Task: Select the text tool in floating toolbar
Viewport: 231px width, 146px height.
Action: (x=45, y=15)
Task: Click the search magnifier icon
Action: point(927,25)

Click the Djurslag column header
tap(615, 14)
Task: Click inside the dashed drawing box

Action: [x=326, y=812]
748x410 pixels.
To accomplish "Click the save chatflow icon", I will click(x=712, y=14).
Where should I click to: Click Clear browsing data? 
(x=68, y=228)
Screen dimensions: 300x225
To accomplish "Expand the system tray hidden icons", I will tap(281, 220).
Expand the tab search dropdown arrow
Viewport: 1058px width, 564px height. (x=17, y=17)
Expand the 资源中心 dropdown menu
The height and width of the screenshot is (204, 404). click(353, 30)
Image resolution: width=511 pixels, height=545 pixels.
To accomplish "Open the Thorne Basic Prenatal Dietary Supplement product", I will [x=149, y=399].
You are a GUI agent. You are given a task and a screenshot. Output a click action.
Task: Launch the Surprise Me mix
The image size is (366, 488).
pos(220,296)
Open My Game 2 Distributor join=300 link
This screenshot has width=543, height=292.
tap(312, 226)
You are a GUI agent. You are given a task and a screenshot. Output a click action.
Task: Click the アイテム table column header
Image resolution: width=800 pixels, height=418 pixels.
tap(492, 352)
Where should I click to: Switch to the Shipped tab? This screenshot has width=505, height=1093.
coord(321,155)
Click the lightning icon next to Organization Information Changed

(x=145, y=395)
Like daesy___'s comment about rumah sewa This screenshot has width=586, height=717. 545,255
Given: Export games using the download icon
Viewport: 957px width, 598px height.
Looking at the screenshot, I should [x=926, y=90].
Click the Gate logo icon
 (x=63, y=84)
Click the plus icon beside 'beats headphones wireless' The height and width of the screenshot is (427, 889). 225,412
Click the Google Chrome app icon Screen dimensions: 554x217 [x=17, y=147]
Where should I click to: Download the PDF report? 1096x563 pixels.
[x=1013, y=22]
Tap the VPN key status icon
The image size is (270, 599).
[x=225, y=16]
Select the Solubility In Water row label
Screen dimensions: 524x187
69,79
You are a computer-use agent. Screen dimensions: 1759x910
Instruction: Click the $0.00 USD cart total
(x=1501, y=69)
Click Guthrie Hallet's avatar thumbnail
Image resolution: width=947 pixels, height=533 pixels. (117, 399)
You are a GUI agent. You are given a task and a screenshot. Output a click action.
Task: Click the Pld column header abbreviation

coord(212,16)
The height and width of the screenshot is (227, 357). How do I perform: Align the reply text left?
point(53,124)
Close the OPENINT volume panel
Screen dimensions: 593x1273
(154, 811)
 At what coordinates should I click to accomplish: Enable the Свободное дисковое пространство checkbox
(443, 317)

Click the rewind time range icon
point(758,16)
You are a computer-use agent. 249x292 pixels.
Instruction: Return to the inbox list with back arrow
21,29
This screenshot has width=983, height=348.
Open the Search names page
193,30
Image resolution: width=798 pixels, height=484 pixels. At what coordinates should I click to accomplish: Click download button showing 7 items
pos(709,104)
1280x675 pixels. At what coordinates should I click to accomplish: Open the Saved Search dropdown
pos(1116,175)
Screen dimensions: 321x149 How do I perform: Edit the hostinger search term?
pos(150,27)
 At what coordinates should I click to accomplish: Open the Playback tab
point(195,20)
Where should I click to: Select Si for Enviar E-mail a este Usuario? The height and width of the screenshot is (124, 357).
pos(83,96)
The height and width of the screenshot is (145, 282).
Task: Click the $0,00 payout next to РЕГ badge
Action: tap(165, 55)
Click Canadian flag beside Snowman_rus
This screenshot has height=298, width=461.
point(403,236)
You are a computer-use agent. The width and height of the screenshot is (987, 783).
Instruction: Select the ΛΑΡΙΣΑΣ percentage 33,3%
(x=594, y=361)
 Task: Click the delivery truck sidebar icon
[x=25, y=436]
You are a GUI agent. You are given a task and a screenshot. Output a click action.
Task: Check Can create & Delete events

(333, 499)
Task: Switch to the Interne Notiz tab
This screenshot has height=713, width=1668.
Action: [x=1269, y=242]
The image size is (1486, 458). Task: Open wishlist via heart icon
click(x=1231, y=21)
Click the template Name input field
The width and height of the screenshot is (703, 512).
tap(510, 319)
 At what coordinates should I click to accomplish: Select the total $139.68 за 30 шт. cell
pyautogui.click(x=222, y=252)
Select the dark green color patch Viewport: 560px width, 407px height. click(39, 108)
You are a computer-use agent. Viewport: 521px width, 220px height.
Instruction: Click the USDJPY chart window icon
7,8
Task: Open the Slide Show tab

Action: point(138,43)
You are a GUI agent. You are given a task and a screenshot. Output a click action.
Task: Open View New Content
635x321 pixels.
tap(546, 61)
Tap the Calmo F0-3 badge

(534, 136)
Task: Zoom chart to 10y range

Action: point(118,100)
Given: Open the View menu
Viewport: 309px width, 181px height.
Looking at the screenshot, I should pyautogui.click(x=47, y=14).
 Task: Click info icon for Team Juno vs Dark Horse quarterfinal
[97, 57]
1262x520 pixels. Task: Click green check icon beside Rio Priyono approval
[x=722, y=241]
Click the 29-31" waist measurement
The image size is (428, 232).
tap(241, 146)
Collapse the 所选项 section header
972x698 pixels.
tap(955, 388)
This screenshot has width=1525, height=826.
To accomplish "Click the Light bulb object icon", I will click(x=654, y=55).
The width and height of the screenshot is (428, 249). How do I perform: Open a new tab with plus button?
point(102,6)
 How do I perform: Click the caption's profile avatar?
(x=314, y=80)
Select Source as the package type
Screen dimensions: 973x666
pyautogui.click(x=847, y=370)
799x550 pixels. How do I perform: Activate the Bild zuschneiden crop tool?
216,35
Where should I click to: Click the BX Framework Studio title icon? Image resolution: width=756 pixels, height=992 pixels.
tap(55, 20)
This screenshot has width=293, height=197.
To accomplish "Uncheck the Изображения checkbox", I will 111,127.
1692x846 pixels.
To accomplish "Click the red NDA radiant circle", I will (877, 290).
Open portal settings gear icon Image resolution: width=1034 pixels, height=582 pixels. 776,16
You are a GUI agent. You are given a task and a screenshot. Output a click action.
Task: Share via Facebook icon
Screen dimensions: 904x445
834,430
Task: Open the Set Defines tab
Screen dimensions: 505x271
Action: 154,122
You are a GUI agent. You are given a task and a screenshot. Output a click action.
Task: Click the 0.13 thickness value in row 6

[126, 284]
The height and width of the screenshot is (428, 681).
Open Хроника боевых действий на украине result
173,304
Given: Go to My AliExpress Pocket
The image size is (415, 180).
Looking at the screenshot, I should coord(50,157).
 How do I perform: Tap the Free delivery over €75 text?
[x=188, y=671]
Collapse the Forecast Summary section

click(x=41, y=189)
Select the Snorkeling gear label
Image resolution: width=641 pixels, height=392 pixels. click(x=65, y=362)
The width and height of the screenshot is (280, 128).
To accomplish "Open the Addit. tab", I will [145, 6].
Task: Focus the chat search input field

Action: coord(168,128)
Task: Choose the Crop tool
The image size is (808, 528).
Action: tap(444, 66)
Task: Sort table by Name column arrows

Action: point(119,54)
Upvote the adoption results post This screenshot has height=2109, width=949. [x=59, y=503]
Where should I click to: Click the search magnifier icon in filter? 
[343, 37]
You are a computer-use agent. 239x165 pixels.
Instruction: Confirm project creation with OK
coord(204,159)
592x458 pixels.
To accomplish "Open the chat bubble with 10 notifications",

◇ ◇ ◇ ◇ ◇ ◇ ◇

▶ _What to produce_
The records above should be restated word for word, please.

▶ _Completed exercise_
Task: Select the text tool in floating toolbar
Viewport: 231px width, 146px height.
Action: (x=45, y=15)
Task: Click the search magnifier icon
Action: point(927,25)

Click the Djurslag column header
tap(615, 14)
Task: Click inside the dashed drawing box

Action: [x=326, y=812]
748x410 pixels.
To accomplish "Click the save chatflow icon", I will click(x=712, y=14).
Where should I click to: Click Clear browsing data? 
(x=68, y=228)
Screen dimensions: 300x225
To accomplish "Expand the system tray hidden icons", I will tap(281, 220).
Expand the tab search dropdown arrow
Viewport: 1058px width, 564px height. (x=17, y=17)
Expand the 资源中心 dropdown menu
The height and width of the screenshot is (204, 404). click(353, 30)
Image resolution: width=511 pixels, height=545 pixels.
To accomplish "Open the Thorne Basic Prenatal Dietary Supplement product", I will [x=149, y=399].
You are a GUI agent. You are given a task and a screenshot. Output a click action.
Task: Launch the Surprise Me mix
The image size is (366, 488).
pos(220,296)
Open My Game 2 Distributor join=300 link
This screenshot has width=543, height=292.
tap(312, 226)
You are a GUI agent. You are given a task and a screenshot. Output a click action.
Task: Click the アイテム table column header
Image resolution: width=800 pixels, height=418 pixels.
tap(492, 352)
Where should I click to: Switch to the Shipped tab? This screenshot has width=505, height=1093.
coord(321,155)
Click the lightning icon next to Organization Information Changed

(x=145, y=395)
Like daesy___'s comment about rumah sewa This screenshot has width=586, height=717. 545,255
Given: Export games using the download icon
Viewport: 957px width, 598px height.
Looking at the screenshot, I should [x=926, y=90].
Click the Gate logo icon
 (x=63, y=84)
Click the plus icon beside 'beats headphones wireless' The height and width of the screenshot is (427, 889). 225,412
Click the Google Chrome app icon Screen dimensions: 554x217 [x=17, y=147]
Where should I click to: Download the PDF report? 1096x563 pixels.
[x=1013, y=22]
Tap the VPN key status icon
The image size is (270, 599).
[x=225, y=16]
Select the Solubility In Water row label
Screen dimensions: 524x187
69,79
You are a computer-use agent. Screen dimensions: 1759x910
Instruction: Click the $0.00 USD cart total
(x=1501, y=69)
Click Guthrie Hallet's avatar thumbnail
Image resolution: width=947 pixels, height=533 pixels. (117, 399)
You are a GUI agent. You are given a task and a screenshot. Output a click action.
Task: Click the Pld column header abbreviation

coord(212,16)
The height and width of the screenshot is (227, 357). How do I perform: Align the reply text left?
point(53,124)
Close the OPENINT volume panel
Screen dimensions: 593x1273
(154, 811)
 At what coordinates should I click to accomplish: Enable the Свободное дисковое пространство checkbox
(443, 317)

Click the rewind time range icon
point(758,16)
You are a computer-use agent. 249x292 pixels.
Instruction: Return to the inbox list with back arrow
21,29
This screenshot has width=983, height=348.
Open the Search names page
193,30
Image resolution: width=798 pixels, height=484 pixels. At what coordinates should I click to accomplish: Click download button showing 7 items
pos(709,104)
1280x675 pixels. At what coordinates should I click to accomplish: Open the Saved Search dropdown
pos(1116,175)
Screen dimensions: 321x149 How do I perform: Edit the hostinger search term?
pos(150,27)
 At what coordinates should I click to accomplish: Open the Playback tab
point(195,20)
Where should I click to: Select Si for Enviar E-mail a este Usuario? The height and width of the screenshot is (124, 357).
pos(83,96)
The height and width of the screenshot is (145, 282).
Task: Click the $0,00 payout next to РЕГ badge
Action: tap(165, 55)
Click Canadian flag beside Snowman_rus
This screenshot has height=298, width=461.
point(403,236)
You are a computer-use agent. The width and height of the screenshot is (987, 783).
Instruction: Select the ΛΑΡΙΣΑΣ percentage 33,3%
(x=594, y=361)
 Task: Click the delivery truck sidebar icon
[x=25, y=436]
You are a GUI agent. You are given a task and a screenshot. Output a click action.
Task: Check Can create & Delete events

(333, 499)
Task: Switch to the Interne Notiz tab
This screenshot has height=713, width=1668.
Action: [x=1269, y=242]
The image size is (1486, 458). Task: Open wishlist via heart icon
click(x=1231, y=21)
Click the template Name input field
The width and height of the screenshot is (703, 512).
tap(510, 319)
 At what coordinates should I click to accomplish: Select the total $139.68 за 30 шт. cell
pyautogui.click(x=222, y=252)
Select the dark green color patch Viewport: 560px width, 407px height. click(39, 108)
You are a computer-use agent. Viewport: 521px width, 220px height.
Instruction: Click the USDJPY chart window icon
7,8
Task: Open the Slide Show tab

Action: point(138,43)
You are a GUI agent. You are given a task and a screenshot. Output a click action.
Task: Open View New Content
635x321 pixels.
tap(546, 61)
Tap the Calmo F0-3 badge

(534, 136)
Task: Zoom chart to 10y range

Action: point(118,100)
Given: Open the View menu
Viewport: 309px width, 181px height.
Looking at the screenshot, I should pyautogui.click(x=47, y=14).
 Task: Click info icon for Team Juno vs Dark Horse quarterfinal
[97, 57]
1262x520 pixels. Task: Click green check icon beside Rio Priyono approval
[x=722, y=241]
Click the 29-31" waist measurement
The image size is (428, 232).
tap(241, 146)
Collapse the 所选项 section header
972x698 pixels.
tap(955, 388)
This screenshot has width=1525, height=826.
To accomplish "Click the Light bulb object icon", I will click(x=654, y=55).
The width and height of the screenshot is (428, 249). How do I perform: Open a new tab with plus button?
point(102,6)
 How do I perform: Click the caption's profile avatar?
(x=314, y=80)
Select Source as the package type
Screen dimensions: 973x666
pyautogui.click(x=847, y=370)
799x550 pixels. How do I perform: Activate the Bild zuschneiden crop tool?
216,35
Where should I click to: Click the BX Framework Studio title icon? Image resolution: width=756 pixels, height=992 pixels.
tap(55, 20)
This screenshot has width=293, height=197.
To accomplish "Uncheck the Изображения checkbox", I will 111,127.
1692x846 pixels.
To accomplish "Click the red NDA radiant circle", I will (877, 290).
Open portal settings gear icon Image resolution: width=1034 pixels, height=582 pixels. 776,16
You are a GUI agent. You are given a task and a screenshot. Output a click action.
Task: Share via Facebook icon
Screen dimensions: 904x445
834,430
Task: Open the Set Defines tab
Screen dimensions: 505x271
Action: 154,122
You are a GUI agent. You are given a task and a screenshot. Output a click action.
Task: Click the 0.13 thickness value in row 6

[126, 284]
The height and width of the screenshot is (428, 681).
Open Хроника боевых действий на украине result
173,304
Given: Go to My AliExpress Pocket
The image size is (415, 180).
Looking at the screenshot, I should coord(50,157).
 How do I perform: Tap the Free delivery over €75 text?
[x=188, y=671]
Collapse the Forecast Summary section

click(x=41, y=189)
Select the Snorkeling gear label
Image resolution: width=641 pixels, height=392 pixels. click(x=65, y=362)
The width and height of the screenshot is (280, 128).
To accomplish "Open the Addit. tab", I will [145, 6].
Task: Focus the chat search input field

Action: coord(168,128)
Task: Choose the Crop tool
The image size is (808, 528).
Action: tap(444, 66)
Task: Sort table by Name column arrows

Action: point(119,54)
Upvote the adoption results post This screenshot has height=2109, width=949. [x=59, y=503]
Where should I click to: Click the search magnifier icon in filter? 
[343, 37]
You are a computer-use agent. 239x165 pixels.
Instruction: Confirm project creation with OK
coord(204,159)
592x458 pixels.
To accomplish "Open the chat bubble with 10 notifications",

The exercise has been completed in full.